::: PROVIDED TEXT :::

Seeking Data Wisdom

November 17, 2015
By: Wallace Ravven

Landing a spacecraft on a hurtling comet or cloning genes of extinct animals. Science and engineering have a way of turning what seems like fantasy into solid reality. Now add the prospect of someone reading your mind.  

Bin Yu
Bin Yu’s statistical strategies work hand in hand with intense computation to penetrate storms of data. Photo: Peg Skorpinski.

They’re not there yet, but in 2011, Berkeley scientists startled colleagues and triggered imaginations by divining the rough outlines of what experimental subjects were seeing in movie clips. They accomplished this using a type of MRI to detect indirectly neuron firing at precise locations in the brain’s visual processing area.

The achievement coupled basic science, intense computation and complex statistical analysis. Matching thousands of individual movie frames with the MRI signal detected at the instant the image was seen, the researchers were able to produce fairly reliable outlines of what their subjects were seeing  from the specific MRI signature.

The experiments used functional MRI, or fMRI, to measure blood flow in precise areas of the brain’s visual processing region. The fMRI readings served as a proxy for neuron firing.

The research was based on a widely held theory that the shapes we see are the product of different patterns of neuron activity in precise areas of the brain’s visual processing center, located in the cortex. Different patterns: different perceptions. Neuroscientists Jack Gallant and post-doc Shinji Nishimoto led the brain imaging. Statistician and data scientist Bin Yu and her former grad student Yuval Benjamini joined Nishimoto and the Gallant Lab to design the statistical algorithms.

Yu and her team had to analyze a torrent of fMRI data to identify from thousands of movie clips the 100 frames that most likely matched a given voxel activity pattern. They then “averaged” these shapes to yield the outline of what the subjects were seeing.

“In computational neuroscience, it is important to gauge how much variation there is in the signals — in this case, how much of this variation is due to the movies and how much is due to “noise,” Yu says.  “This is absolutely essential to determine how well the frames of a movie clip are encoded in the brain.”

Yu is now leading a project in collaboration with the Gallant Lab to apply  statistical machine learning analysis to determine how a neuron in  a key visual area of the brain, called V4,  responds to contours, and to the ability of the brain’s visual system to differentiate foreground and background in an image. These capabilities add crucial detail to what we see.

:::

▶ [EXERCISES TO COMPLETE]:
**A)** According to the article, who led the brain imaging?
**B)** Return the passage of the article starting with "The experiments used" and going on through "the statistical algorithms.".
Use only the article above as your source.

::: ENTRIES SHOWN :::

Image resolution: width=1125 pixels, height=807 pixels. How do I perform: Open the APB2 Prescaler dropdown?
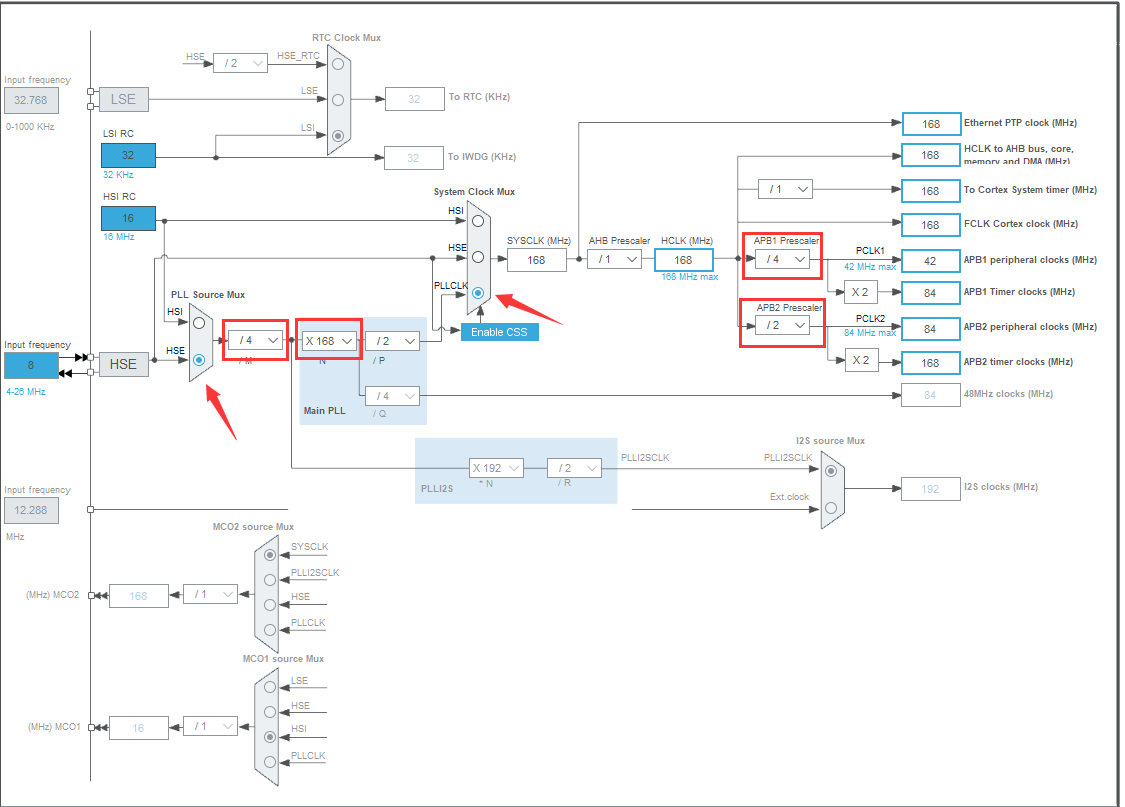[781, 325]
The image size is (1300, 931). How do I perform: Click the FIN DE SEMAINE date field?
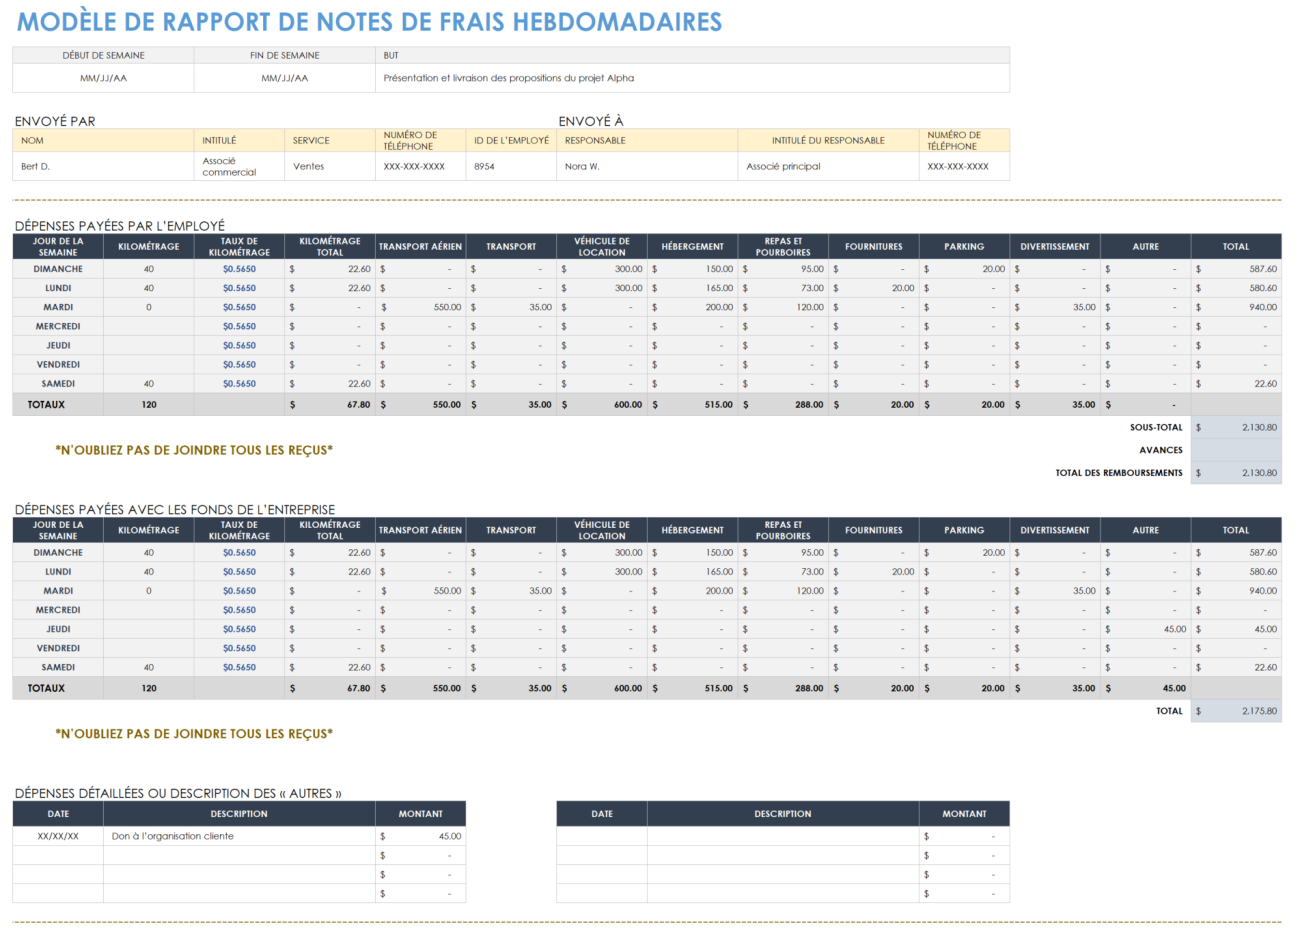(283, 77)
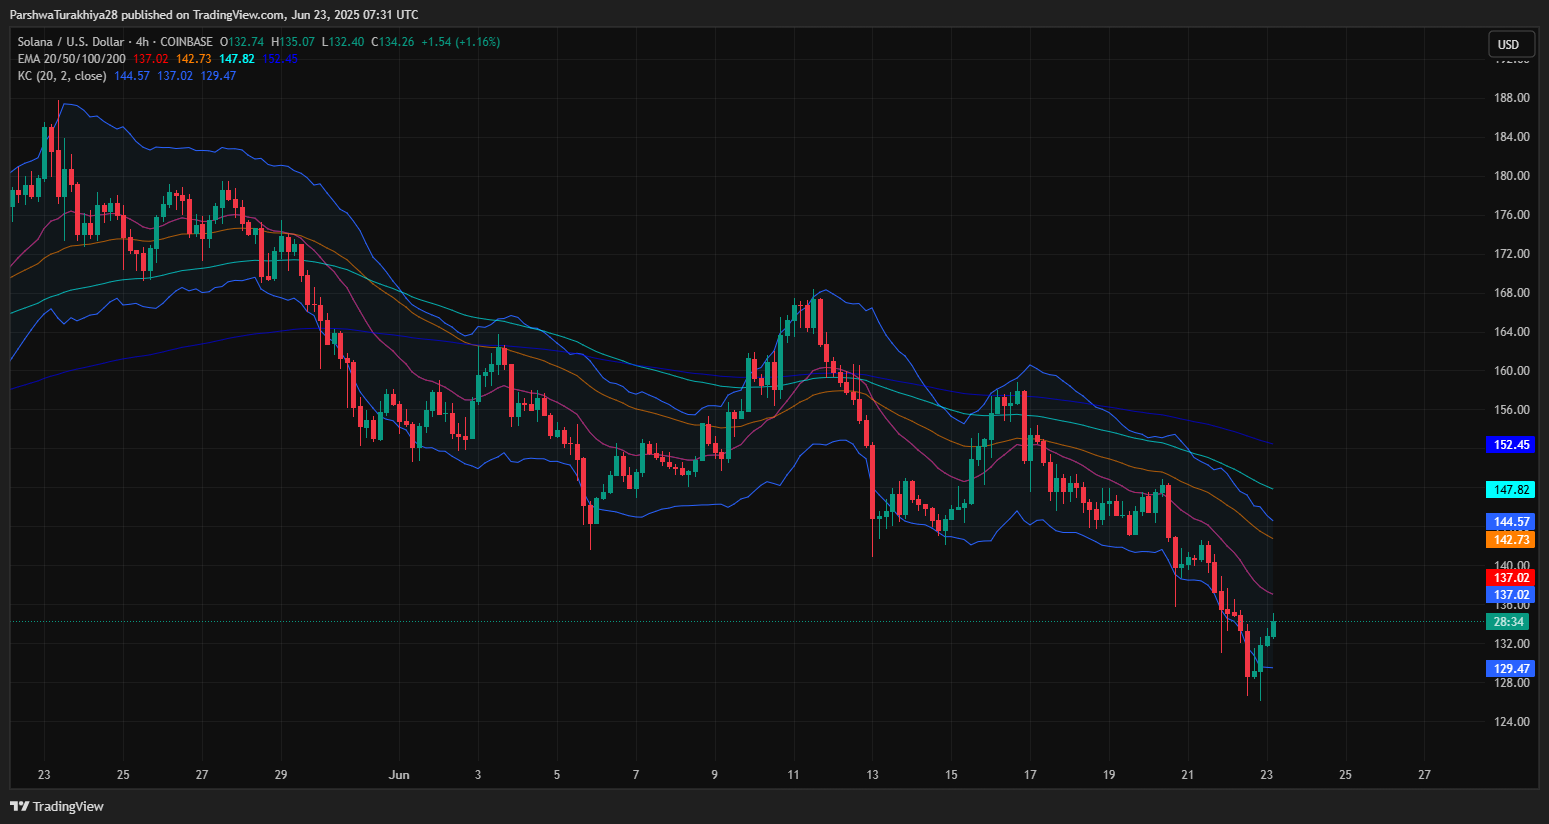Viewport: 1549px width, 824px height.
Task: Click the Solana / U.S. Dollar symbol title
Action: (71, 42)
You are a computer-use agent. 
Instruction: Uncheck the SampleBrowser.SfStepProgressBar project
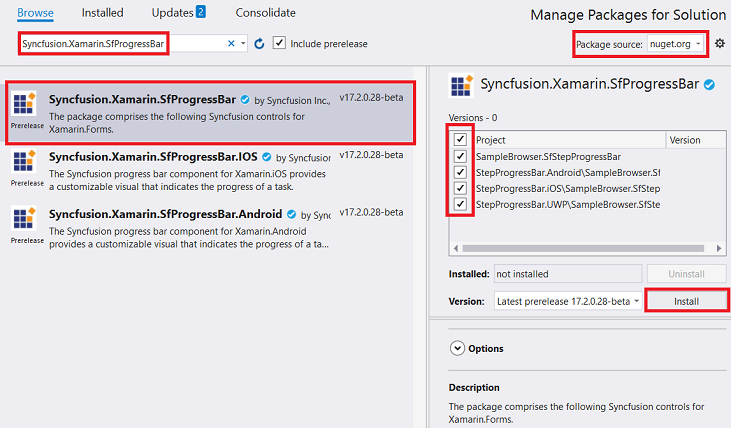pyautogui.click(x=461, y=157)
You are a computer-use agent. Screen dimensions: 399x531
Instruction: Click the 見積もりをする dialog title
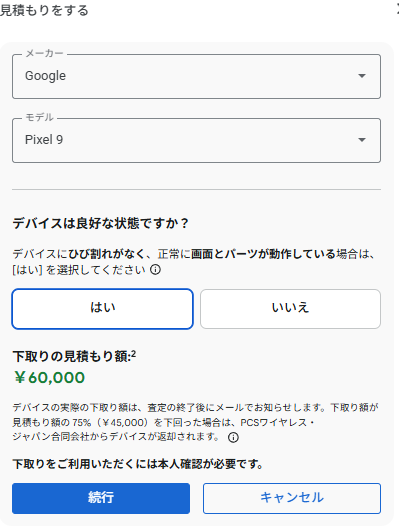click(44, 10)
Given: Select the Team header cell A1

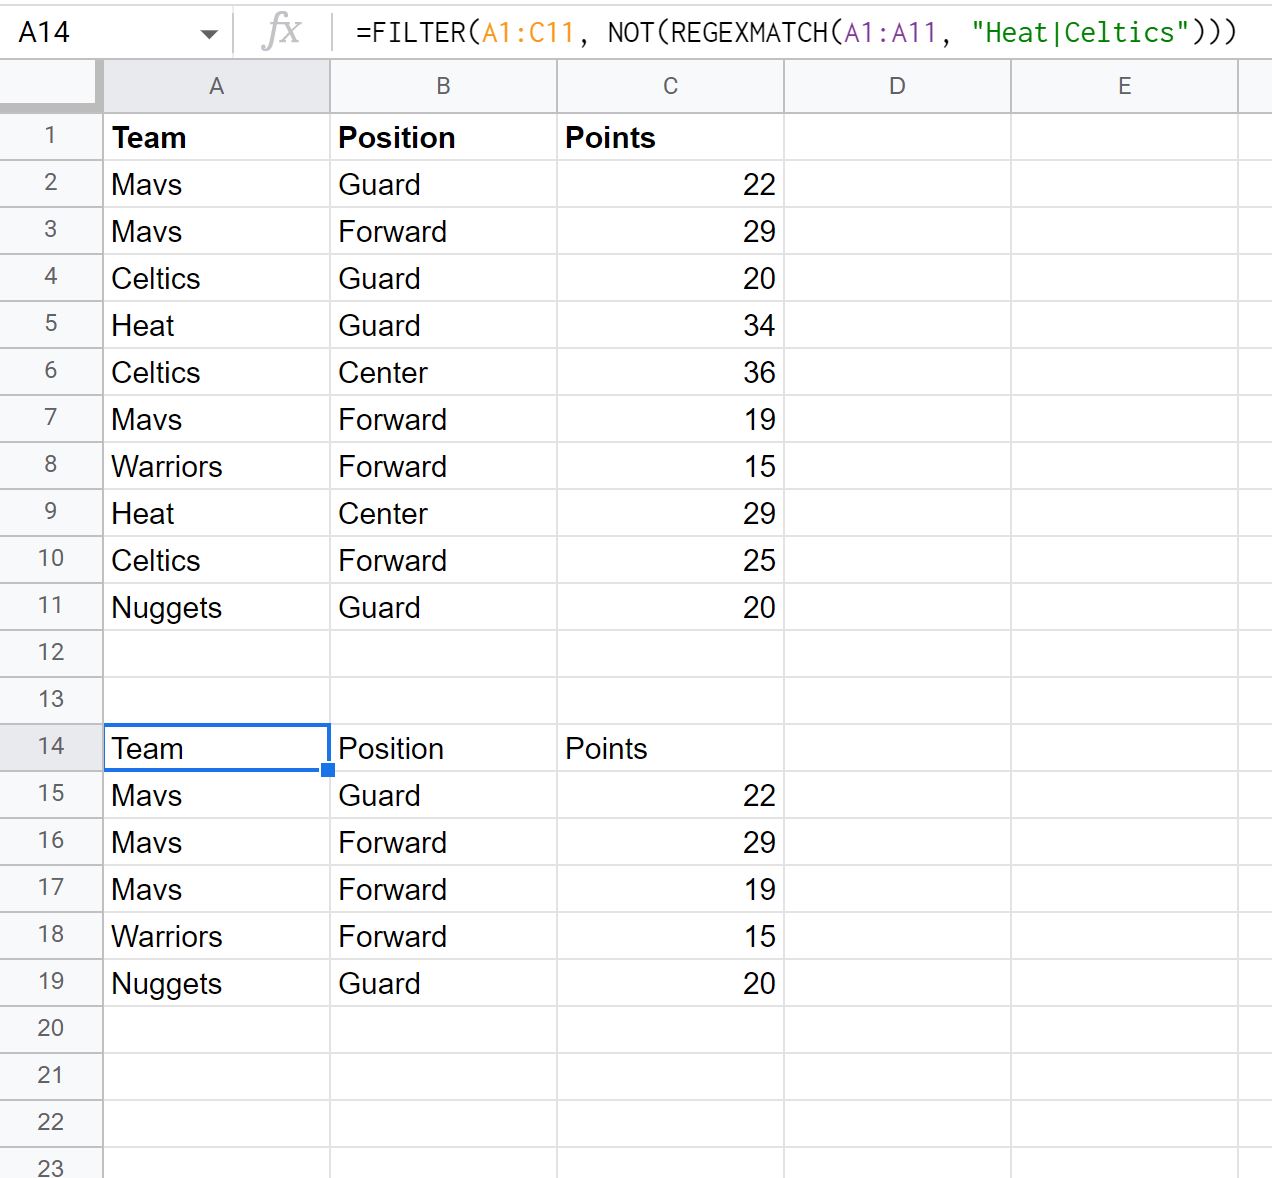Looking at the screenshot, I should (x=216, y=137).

:::

▶ [ACTIVITY ANSWERS]:
**A)** Neuroscientists Jack Gallant and post-doc Shinji Nishimoto.

**B)**
The experiments used functional MRI, or fMRI, to measure blood flow in precise areas of the brain’s visual processing region. The fMRI readings served as a proxy for neuron firing.

The research was based on a widely held theory that the shapes we see are the product of different patterns of neuron activity in precise areas of the brain’s visual processing center, located in the cortex. Different patterns: different perceptions. Neuroscientists Jack Gallant and post-doc Shinji Nishimoto led the brain imaging. Statistician and data scientist Bin Yu and her former grad student Yuval Benjamini joined Nishimoto and the Gallant Lab to design the statistical algorithms.